Le mois dernier, le navigateur espagnol Fernando Echavarri et deux compagnons ont été tenus en joue par cinq jeunes hommes armés. «Il ne s'agit pas d'un incident isolé, des athlètes ont été victimes de vols en s'entraînant ou lors d'épreuves tests tenues à Rio et nous voulons qu'ils soient protégés, a expliqué Chiller. Nous avons informé nos athlètes, leur disant simplement que s'ils sont victimes d'un braquage, de ne pas résister, de donner ce qu'on leur demande de donner. C'est ce que les deux paralympiens ont fait dimanche.

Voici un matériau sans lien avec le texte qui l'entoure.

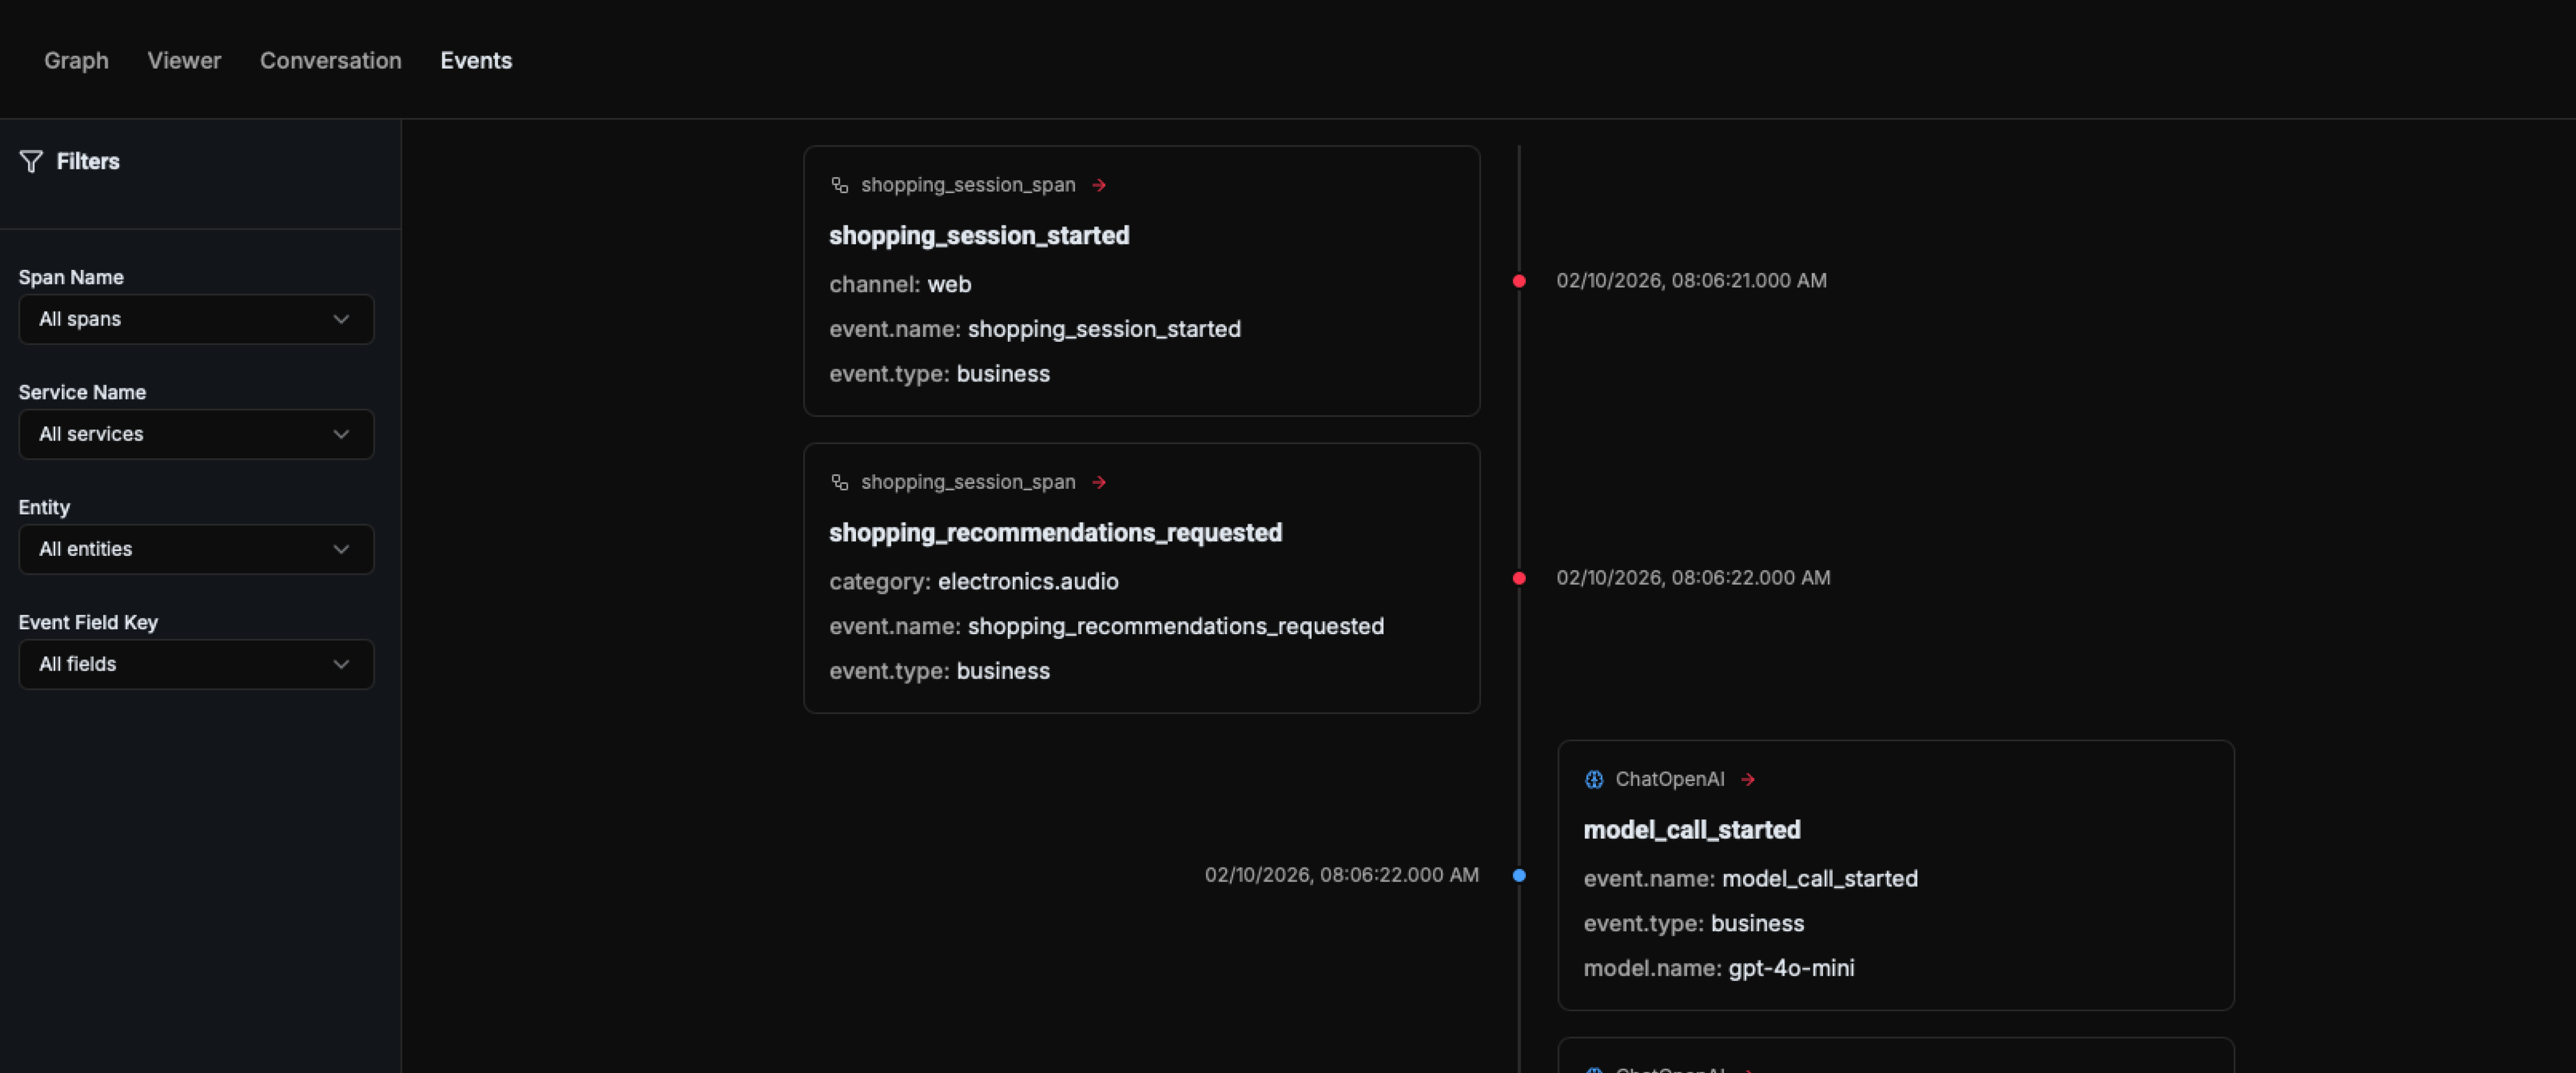
Task: Click the red timeline dot at 08:06:21
Action: click(x=1519, y=280)
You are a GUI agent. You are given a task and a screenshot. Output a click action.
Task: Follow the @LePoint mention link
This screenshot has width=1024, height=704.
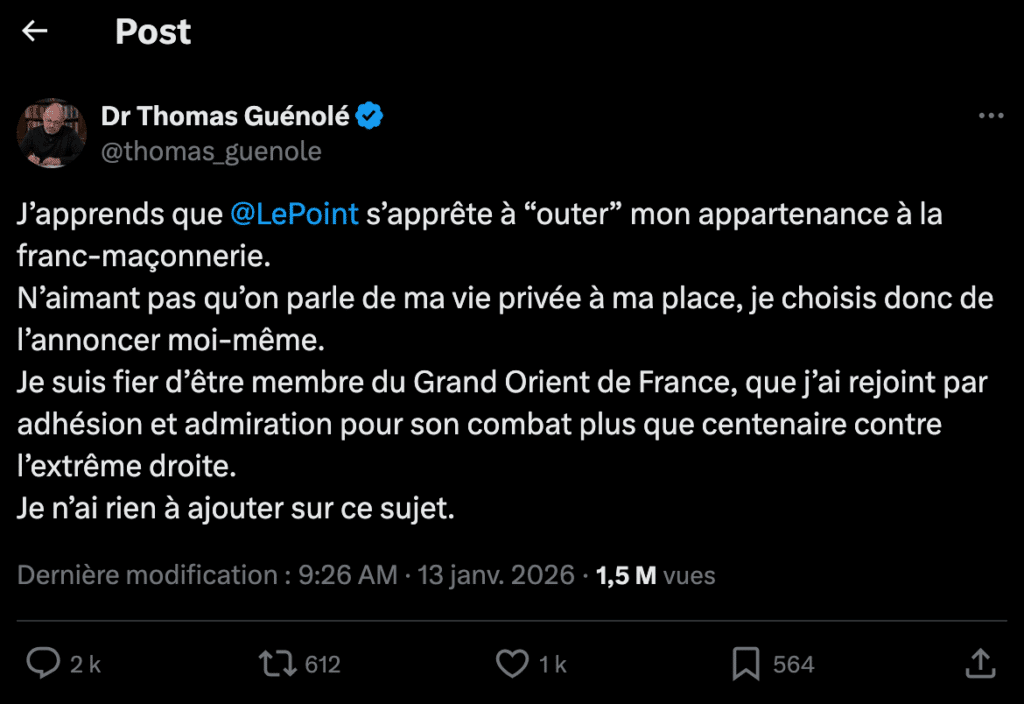click(294, 214)
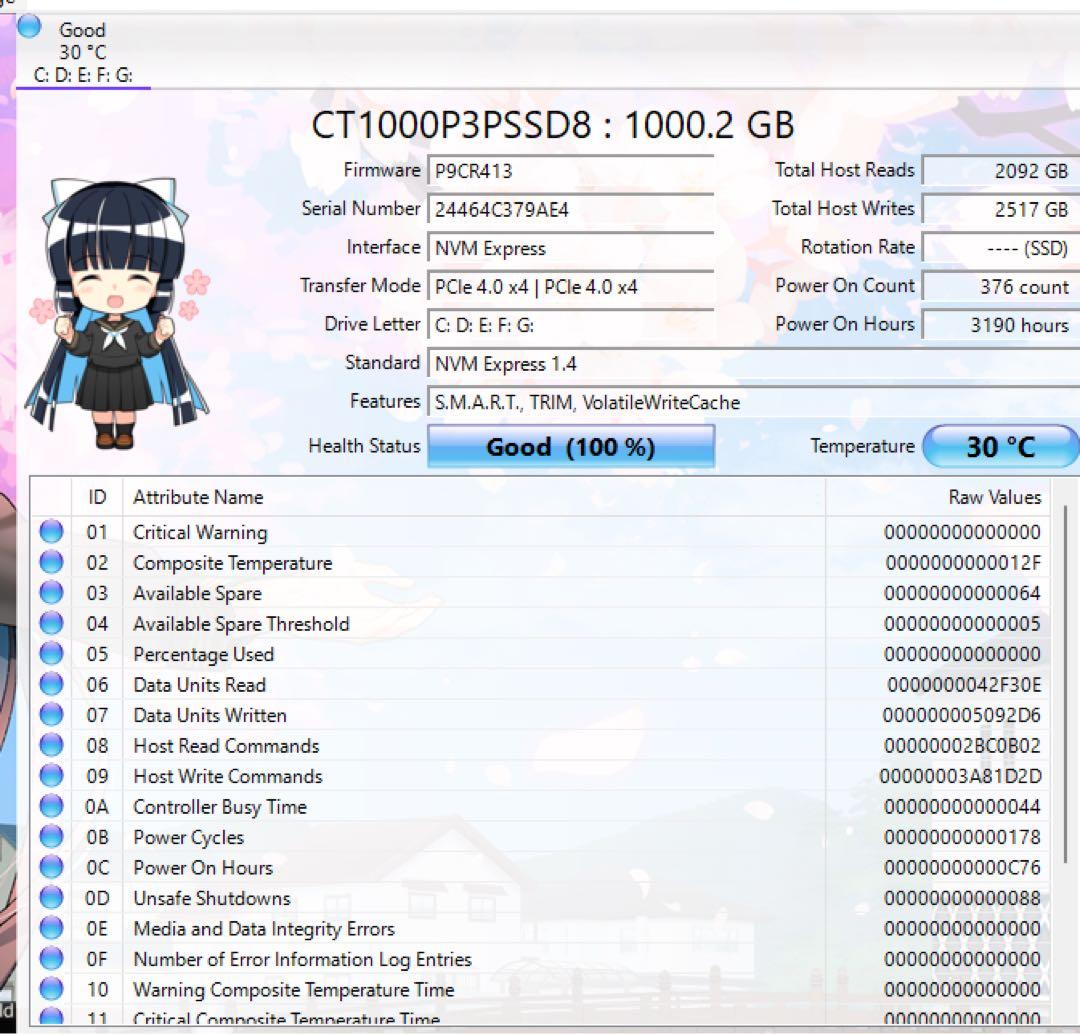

Des gens se trouvaient dans les parages, mais ils ne sont pas venus à leur aide. C'est une importante inquiétude et la seule réponse valable des autorités est de déployer plus d'agents dès maintenant. Nous enverrons 400 jeunes athlètes aux JO, nous devons nous assurer qu'ils seront protégés à tout prix.»

Chiller a fait parvenir une lettre au président du Comité organisateur des JO de Rio et au maire de la ville, Eduardo Paes, afin de leur faire part de ses inquiétudes. «Nous demandons que le niveau de sécurité soit révisé et que les agents devant être mobilisés pendant les Jeux le soient avant. [...] Faites-le maintenant.»

On estime à 85 000 le nombre de policiers et de soldats qui seront déployés pendant les Jeux olympiques et paralympiques, mais les crimes violents demeurent une réalité quotidienne à Rio.

La sécurité vient près de la tête d'une longue liste de problèmes empoisonnant les Jeux de Rio, dont le virus du Zika, la pollution de l'eau, les faibles ventes de billets et les coupes budgétaires.